# Overpayment Request for dos over a year ago.



## drakena74 (Apr 30, 2013)

I work as a biller for an ASC in Southern California.  August of 2012 we started getting overpayment requests from out of state insurances asking for money back.  We originally couldn't get a lot out of the insurance companies because we were out of network, we had to go through our local, Anthem Blue Cross, to find out what's going on.  End of August I was finally able to get an answer; "New cost ratios have been updated for non-par ASCs" by Anthem Blue Cross of CA.  When they updated the cost ratio it effected claims dated back to 2011 (over a year ago)  and we are  still getting overpmt requests.  I did speak with a rep @ BCBS of Ill and she stated that in their system there was a note to check in to this.  The BCBS rep was able to speak with a IT tech @ Anthem Blue Cross of CA, and he stated that it was a system glitch and didn't know when it would be fixed.

We did go back and file 2nd level appeals with this information, but it didn't help at all they still denied them.  We did try to speak with a lawyer, but he wasn't much help either.

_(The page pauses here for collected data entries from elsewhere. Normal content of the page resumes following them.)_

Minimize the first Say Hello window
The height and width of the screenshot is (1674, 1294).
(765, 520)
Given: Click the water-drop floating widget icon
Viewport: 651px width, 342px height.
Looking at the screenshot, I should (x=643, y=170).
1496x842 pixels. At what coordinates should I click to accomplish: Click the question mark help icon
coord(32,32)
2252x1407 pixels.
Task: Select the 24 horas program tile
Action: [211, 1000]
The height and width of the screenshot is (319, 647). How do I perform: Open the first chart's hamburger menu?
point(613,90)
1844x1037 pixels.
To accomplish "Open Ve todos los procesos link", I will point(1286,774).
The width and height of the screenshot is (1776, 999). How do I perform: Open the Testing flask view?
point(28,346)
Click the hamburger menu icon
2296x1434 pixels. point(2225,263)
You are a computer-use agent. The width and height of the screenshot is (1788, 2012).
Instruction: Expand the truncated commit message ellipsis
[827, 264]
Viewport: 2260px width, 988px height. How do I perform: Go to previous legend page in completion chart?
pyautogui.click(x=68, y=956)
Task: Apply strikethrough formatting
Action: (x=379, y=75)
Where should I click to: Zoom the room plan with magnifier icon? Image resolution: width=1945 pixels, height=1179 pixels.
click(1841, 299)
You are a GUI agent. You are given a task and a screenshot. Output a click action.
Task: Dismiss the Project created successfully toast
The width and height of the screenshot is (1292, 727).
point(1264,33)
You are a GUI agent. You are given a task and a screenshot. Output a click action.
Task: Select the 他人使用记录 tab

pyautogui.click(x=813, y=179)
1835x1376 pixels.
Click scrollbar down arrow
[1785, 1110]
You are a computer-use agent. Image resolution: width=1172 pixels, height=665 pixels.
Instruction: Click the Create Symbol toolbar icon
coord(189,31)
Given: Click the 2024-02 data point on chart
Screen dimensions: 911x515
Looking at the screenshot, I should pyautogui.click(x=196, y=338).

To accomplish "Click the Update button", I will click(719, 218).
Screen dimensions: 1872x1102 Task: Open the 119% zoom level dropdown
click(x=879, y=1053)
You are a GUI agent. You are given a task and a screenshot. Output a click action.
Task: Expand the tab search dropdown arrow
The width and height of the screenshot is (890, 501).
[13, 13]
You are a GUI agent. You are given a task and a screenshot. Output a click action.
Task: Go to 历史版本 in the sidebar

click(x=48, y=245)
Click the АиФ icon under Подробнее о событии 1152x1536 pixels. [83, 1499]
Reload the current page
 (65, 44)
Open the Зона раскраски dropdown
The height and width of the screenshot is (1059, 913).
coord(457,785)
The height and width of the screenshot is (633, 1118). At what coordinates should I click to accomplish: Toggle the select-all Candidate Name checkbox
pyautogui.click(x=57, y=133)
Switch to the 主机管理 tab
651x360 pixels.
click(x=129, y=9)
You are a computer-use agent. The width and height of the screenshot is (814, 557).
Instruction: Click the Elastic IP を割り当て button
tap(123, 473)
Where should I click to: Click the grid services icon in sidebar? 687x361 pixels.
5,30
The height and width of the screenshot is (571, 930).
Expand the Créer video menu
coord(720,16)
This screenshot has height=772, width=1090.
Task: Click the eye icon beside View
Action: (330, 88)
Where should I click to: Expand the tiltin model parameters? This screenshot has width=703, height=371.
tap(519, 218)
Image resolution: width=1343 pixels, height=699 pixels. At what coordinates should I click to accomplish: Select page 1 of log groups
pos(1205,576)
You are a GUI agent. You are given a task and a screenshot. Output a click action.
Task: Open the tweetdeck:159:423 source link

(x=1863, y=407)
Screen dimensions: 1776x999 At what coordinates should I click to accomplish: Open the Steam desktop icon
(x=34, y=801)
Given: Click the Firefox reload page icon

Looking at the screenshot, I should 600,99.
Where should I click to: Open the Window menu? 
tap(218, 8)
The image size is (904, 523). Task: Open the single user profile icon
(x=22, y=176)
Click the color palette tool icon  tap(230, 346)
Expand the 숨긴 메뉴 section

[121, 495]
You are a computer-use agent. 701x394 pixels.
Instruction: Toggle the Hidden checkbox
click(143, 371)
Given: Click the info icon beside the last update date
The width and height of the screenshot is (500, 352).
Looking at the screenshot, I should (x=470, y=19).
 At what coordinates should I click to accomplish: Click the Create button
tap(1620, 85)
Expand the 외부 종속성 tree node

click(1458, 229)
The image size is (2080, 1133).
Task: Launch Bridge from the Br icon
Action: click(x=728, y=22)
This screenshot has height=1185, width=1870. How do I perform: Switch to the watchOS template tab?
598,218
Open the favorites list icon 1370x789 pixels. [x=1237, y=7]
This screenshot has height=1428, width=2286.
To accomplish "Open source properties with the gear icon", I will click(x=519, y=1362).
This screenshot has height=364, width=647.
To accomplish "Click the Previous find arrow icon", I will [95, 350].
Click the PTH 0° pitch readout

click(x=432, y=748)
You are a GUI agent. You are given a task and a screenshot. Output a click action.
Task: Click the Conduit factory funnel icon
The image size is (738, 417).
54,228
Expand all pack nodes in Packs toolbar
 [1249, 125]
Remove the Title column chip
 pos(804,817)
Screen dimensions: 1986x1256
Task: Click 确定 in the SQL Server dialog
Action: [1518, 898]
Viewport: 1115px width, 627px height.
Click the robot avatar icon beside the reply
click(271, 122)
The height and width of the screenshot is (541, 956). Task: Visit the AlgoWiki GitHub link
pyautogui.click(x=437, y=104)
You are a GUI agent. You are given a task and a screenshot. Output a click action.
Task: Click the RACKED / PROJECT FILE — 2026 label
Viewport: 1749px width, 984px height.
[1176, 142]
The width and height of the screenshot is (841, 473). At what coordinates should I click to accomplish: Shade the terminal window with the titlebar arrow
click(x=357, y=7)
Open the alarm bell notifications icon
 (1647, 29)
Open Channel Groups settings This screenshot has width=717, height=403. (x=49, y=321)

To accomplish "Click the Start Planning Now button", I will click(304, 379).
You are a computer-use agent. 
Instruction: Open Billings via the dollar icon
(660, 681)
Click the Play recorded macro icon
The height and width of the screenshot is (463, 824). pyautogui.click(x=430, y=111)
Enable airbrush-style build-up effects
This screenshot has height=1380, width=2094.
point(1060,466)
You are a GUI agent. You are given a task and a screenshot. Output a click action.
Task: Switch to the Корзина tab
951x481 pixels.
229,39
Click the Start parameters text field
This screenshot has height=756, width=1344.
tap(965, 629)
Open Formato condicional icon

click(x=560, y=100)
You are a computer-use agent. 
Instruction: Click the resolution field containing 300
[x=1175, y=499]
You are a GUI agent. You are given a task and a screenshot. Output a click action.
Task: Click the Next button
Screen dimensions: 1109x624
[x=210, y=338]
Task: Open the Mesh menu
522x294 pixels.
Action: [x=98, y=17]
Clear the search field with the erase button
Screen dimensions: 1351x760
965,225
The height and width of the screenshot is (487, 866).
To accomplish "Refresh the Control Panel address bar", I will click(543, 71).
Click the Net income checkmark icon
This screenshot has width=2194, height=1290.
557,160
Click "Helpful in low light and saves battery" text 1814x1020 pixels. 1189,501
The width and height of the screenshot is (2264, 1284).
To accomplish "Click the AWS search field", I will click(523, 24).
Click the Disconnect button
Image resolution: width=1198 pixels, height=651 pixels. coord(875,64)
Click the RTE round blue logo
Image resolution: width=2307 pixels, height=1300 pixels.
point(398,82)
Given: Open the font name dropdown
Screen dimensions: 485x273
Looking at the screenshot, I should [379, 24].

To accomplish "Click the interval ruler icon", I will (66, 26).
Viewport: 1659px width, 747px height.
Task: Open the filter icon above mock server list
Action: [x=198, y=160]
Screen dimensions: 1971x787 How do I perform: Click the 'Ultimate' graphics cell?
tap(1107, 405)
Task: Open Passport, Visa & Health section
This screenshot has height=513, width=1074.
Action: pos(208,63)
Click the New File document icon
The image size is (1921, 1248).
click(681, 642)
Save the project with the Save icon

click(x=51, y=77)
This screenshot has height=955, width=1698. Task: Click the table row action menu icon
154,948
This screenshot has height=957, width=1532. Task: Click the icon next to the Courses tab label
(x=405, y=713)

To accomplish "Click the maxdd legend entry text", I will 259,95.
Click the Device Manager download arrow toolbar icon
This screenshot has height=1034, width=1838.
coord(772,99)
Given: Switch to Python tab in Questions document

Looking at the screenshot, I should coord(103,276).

Please help, how far back can insurance in CA go back to recoup overpayments?  This whole thing doesn't sound right to me, but not sure what the next step is.  Can any one help?  for CA claims, If Anthem dictates to out of state BCBS ins what they need to pay, do we have to go by recoupment law in that state or does it still fall under CA jurisdication?  Any thought?


----------



## Top Gun Audit School (May 1, 2013)

Hi Jennifer -- there are other ways to fight these kinds of denials... here is a free report by a friend of mine who is a lawyer... 

This is from the introduction:

_"One of the things I have seen time and again is how so many providers are burdened 
with some misconceptions about fighting back, fighting to get paid right when they file a 
claim, and fighting to keep their payments when they are later denied and the payor 
takes back the money. All the payors want to hold the providers accountable, and that is 
as it should be. But the payors should also be held accountable. I have had fantastic 
success filing appeals for my clients, because I know how to ignore those misconceptions 
and hold payors accountable. 

So let me share some things with you, so you can dispel any misconceptions you might 
have about appealing denials, and especially about where “the power” lies in healthcare. 
Armed with what I'm about to tell you, then you can hopefully join me and hold the 
payors accountable, too."​_
He shares 9 Tips that I think you could use... the report is free and short (13 pgs), but powerful:"The Power To Get PAID".

Good Luck!
Ernie de los Santos
Faculty Chair
Appeal Academy


----------



## airart (May 1, 2013)

*Request for Refunds*

BCBS always goes by the rules of the members Home Plan for most everything when it comes to their policies and reimbursement.  

I found this handy little tool on recoupment/refund laws by state that I keep handy, also saved on a thumb drive and on my PC so I don't lose it.  I also have started another one recently, transferred their info with my updated and just add to it when new things come up.

Here is the link:
I haven't checked all states on the laws listed, but so far they have been accurate on the ones I have.  Some needed updated.  Check the states you need on the state web pages prior to contacting the carrier.
http://www.mtbc.com/files/insurance refund recoupment laws.pdf

For California it states time limit for seeking refund of overpaid claim:  

Reimbursement request for the overpayment of a claim shall not be made, unless a written request for reimbursement is sent to provider within 365 days of the date of payment on the overpaid claims.

Exception:
Time limit of 365 days shall not apply if the overpayment was caused in whole or in part by fraud or misrepresentation on the part of the provider.

For Illinois there is no information on time limit for seeking refund of overpaid claim.

Here is an article on this topic.  

They also list below the states that have time limits established.  I would fight BCBS on the California time limit statute if your dates of service are outside the 365 days.

http://www.aaoms.org/pm_news.php?id=26


----------



## drakena74 (Sep 12, 2013)

Thanks everyone for your help.


----------